___ STUDY MATERIAL

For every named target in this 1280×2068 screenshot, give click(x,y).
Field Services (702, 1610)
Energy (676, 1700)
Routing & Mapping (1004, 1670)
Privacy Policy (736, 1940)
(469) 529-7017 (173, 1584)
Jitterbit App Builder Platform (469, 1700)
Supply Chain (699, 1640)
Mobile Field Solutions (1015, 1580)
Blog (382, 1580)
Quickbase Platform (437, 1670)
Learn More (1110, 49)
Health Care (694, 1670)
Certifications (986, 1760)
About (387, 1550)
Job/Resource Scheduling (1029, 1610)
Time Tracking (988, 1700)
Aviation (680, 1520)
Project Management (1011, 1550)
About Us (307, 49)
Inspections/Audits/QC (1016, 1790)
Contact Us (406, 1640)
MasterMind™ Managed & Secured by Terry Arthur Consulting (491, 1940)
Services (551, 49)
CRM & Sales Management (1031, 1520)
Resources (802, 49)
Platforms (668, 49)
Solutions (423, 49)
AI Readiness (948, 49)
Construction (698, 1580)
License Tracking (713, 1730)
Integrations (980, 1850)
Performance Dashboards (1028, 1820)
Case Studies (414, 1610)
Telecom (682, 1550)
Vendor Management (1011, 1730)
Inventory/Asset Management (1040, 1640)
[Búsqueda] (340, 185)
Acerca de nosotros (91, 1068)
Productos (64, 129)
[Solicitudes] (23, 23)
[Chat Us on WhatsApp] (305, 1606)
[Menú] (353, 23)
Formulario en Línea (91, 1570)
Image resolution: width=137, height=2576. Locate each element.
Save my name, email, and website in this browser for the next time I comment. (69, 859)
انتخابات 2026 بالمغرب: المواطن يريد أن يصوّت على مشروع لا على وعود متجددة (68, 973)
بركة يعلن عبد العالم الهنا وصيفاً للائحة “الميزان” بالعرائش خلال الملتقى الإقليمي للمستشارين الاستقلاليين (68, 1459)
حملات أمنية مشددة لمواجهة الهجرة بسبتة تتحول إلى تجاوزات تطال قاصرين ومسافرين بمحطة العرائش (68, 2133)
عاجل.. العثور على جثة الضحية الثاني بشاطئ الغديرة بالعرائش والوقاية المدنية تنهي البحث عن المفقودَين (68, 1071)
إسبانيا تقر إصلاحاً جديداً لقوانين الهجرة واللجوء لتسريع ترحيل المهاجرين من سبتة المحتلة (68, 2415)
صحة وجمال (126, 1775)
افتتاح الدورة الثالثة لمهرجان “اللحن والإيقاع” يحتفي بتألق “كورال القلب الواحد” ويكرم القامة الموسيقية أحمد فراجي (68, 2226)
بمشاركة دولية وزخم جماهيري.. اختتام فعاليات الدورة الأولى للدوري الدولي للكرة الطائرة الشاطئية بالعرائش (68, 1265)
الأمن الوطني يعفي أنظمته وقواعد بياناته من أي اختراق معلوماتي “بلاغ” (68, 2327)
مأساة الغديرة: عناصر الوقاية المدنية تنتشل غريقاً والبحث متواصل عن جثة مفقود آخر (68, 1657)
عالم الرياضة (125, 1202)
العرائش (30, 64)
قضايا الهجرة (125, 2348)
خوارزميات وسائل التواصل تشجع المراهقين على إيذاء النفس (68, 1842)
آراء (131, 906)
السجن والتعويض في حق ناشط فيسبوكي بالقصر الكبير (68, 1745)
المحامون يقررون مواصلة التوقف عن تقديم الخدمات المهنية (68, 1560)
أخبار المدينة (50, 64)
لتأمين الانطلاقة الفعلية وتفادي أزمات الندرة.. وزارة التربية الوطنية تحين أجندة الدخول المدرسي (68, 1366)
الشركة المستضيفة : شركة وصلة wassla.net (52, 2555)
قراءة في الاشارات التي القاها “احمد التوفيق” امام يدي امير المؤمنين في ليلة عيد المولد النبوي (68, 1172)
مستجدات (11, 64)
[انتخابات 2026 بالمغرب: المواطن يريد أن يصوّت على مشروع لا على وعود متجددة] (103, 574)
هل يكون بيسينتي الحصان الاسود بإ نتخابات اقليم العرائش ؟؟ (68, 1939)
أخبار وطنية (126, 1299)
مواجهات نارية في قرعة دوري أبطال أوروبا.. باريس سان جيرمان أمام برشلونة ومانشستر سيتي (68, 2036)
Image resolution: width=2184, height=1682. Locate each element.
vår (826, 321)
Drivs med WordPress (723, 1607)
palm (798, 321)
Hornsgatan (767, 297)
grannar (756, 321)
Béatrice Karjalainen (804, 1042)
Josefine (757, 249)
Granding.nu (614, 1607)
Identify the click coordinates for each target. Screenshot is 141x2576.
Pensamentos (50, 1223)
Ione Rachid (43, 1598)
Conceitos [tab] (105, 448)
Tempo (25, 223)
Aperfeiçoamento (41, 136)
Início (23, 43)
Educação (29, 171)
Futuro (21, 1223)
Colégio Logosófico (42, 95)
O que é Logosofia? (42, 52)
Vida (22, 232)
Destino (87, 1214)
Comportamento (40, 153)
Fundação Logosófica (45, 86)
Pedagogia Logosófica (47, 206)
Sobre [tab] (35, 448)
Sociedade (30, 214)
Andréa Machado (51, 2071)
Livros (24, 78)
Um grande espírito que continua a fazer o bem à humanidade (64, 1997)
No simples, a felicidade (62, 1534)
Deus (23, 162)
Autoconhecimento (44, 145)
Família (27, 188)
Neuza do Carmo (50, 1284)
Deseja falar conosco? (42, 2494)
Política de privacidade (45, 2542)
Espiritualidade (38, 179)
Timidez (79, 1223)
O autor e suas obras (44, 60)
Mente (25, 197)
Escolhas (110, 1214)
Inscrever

______

§ **BRIEF**: Repeat the data above, word for word.

§ **ANSWER BOX**:
For every named target in this 1280×2068 screenshot, give click(x,y).
Field Services (702, 1610)
Energy (676, 1700)
Routing & Mapping (1004, 1670)
Privacy Policy (736, 1940)
(469) 529-7017 (173, 1584)
Jitterbit App Builder Platform (469, 1700)
Supply Chain (699, 1640)
Mobile Field Solutions (1015, 1580)
Blog (382, 1580)
Quickbase Platform (437, 1670)
Learn More (1110, 49)
Health Care (694, 1670)
Certifications (986, 1760)
About (387, 1550)
Job/Resource Scheduling (1029, 1610)
Time Tracking (988, 1700)
Aviation (680, 1520)
Project Management (1011, 1550)
About Us (307, 49)
Inspections/Audits/QC (1016, 1790)
Contact Us (406, 1640)
MasterMind™ Managed & Secured by Terry Arthur Consulting (491, 1940)
Services (551, 49)
CRM & Sales Management (1031, 1520)
Resources (802, 49)
Platforms (668, 49)
Solutions (423, 49)
AI Readiness (948, 49)
Construction (698, 1580)
License Tracking (713, 1730)
Integrations (980, 1850)
Performance Dashboards (1028, 1820)
Case Studies (414, 1610)
Telecom (682, 1550)
Vendor Management (1011, 1730)
Inventory/Asset Management (1040, 1640)
[Búsqueda] (340, 185)
Acerca de nosotros (91, 1068)
Productos (64, 129)
[Solicitudes] (23, 23)
[Chat Us on WhatsApp] (305, 1606)
[Menú] (353, 23)
Formulario en Línea (91, 1570)
Image resolution: width=137, height=2576. Locate each element.
Save my name, email, and website in this browser for the next time I comment. (69, 859)
انتخابات 2026 بالمغرب: المواطن يريد أن يصوّت على مشروع لا على وعود متجددة (68, 973)
بركة يعلن عبد العالم الهنا وصيفاً للائحة “الميزان” بالعرائش خلال الملتقى الإقليمي للمستشارين الاستقلاليين (68, 1459)
حملات أمنية مشددة لمواجهة الهجرة بسبتة تتحول إلى تجاوزات تطال قاصرين ومسافرين بمحطة العرائش (68, 2133)
عاجل.. العثور على جثة الضحية الثاني بشاطئ الغديرة بالعرائش والوقاية المدنية تنهي البحث عن المفقودَين (68, 1071)
إسبانيا تقر إصلاحاً جديداً لقوانين الهجرة واللجوء لتسريع ترحيل المهاجرين من سبتة المحتلة (68, 2415)
صحة وجمال (126, 1775)
افتتاح الدورة الثالثة لمهرجان “اللحن والإيقاع” يحتفي بتألق “كورال القلب الواحد” ويكرم القامة الموسيقية أحمد فراجي (68, 2226)
بمشاركة دولية وزخم جماهيري.. اختتام فعاليات الدورة الأولى للدوري الدولي للكرة الطائرة الشاطئية بالعرائش (68, 1265)
الأمن الوطني يعفي أنظمته وقواعد بياناته من أي اختراق معلوماتي “بلاغ” (68, 2327)
مأساة الغديرة: عناصر الوقاية المدنية تنتشل غريقاً والبحث متواصل عن جثة مفقود آخر (68, 1657)
عالم الرياضة (125, 1202)
العرائش (30, 64)
قضايا الهجرة (125, 2348)
خوارزميات وسائل التواصل تشجع المراهقين على إيذاء النفس (68, 1842)
آراء (131, 906)
السجن والتعويض في حق ناشط فيسبوكي بالقصر الكبير (68, 1745)
المحامون يقررون مواصلة التوقف عن تقديم الخدمات المهنية (68, 1560)
أخبار المدينة (50, 64)
لتأمين الانطلاقة الفعلية وتفادي أزمات الندرة.. وزارة التربية الوطنية تحين أجندة الدخول المدرسي (68, 1366)
الشركة المستضيفة : شركة وصلة wassla.net (52, 2555)
قراءة في الاشارات التي القاها “احمد التوفيق” امام يدي امير المؤمنين في ليلة عيد المولد النبوي (68, 1172)
مستجدات (11, 64)
[انتخابات 2026 بالمغرب: المواطن يريد أن يصوّت على مشروع لا على وعود متجددة] (103, 574)
هل يكون بيسينتي الحصان الاسود بإ نتخابات اقليم العرائش ؟؟ (68, 1939)
أخبار وطنية (126, 1299)
مواجهات نارية في قرعة دوري أبطال أوروبا.. باريس سان جيرمان أمام برشلونة ومانشستر سيتي (68, 2036)
Image resolution: width=2184, height=1682. Locate each element.
vår (826, 321)
Drivs med WordPress (723, 1607)
palm (798, 321)
Hornsgatan (767, 297)
grannar (756, 321)
Béatrice Karjalainen (804, 1042)
Josefine (757, 249)
Granding.nu (614, 1607)
Identify the click coordinates for each target. Screenshot is 141x2576.
Pensamentos (50, 1223)
Ione Rachid (43, 1598)
Conceitos [tab] (105, 448)
Tempo (25, 223)
Aperfeiçoamento (41, 136)
Início (23, 43)
Educação (29, 171)
Futuro (21, 1223)
Colégio Logosófico (42, 95)
O que é Logosofia? (42, 52)
Vida (22, 232)
Destino (87, 1214)
Comportamento (40, 153)
Fundação Logosófica (45, 86)
Pedagogia Logosófica (47, 206)
Sobre [tab] (35, 448)
Sociedade (30, 214)
Andréa Machado (51, 2071)
Livros (24, 78)
Um grande espírito que continua a fazer o bem à humanidade (64, 1997)
No simples, a felicidade (62, 1534)
Deus (23, 162)
Autoconhecimento (44, 145)
Família (27, 188)
Neuza do Carmo (50, 1284)
Deseja falar conosco? (42, 2494)
Política de privacidade (45, 2542)
Espiritualidade (38, 179)
Timidez (79, 1223)
O autor e suas obras (44, 60)
Mente (25, 197)
Escolhas (110, 1214)
Inscrever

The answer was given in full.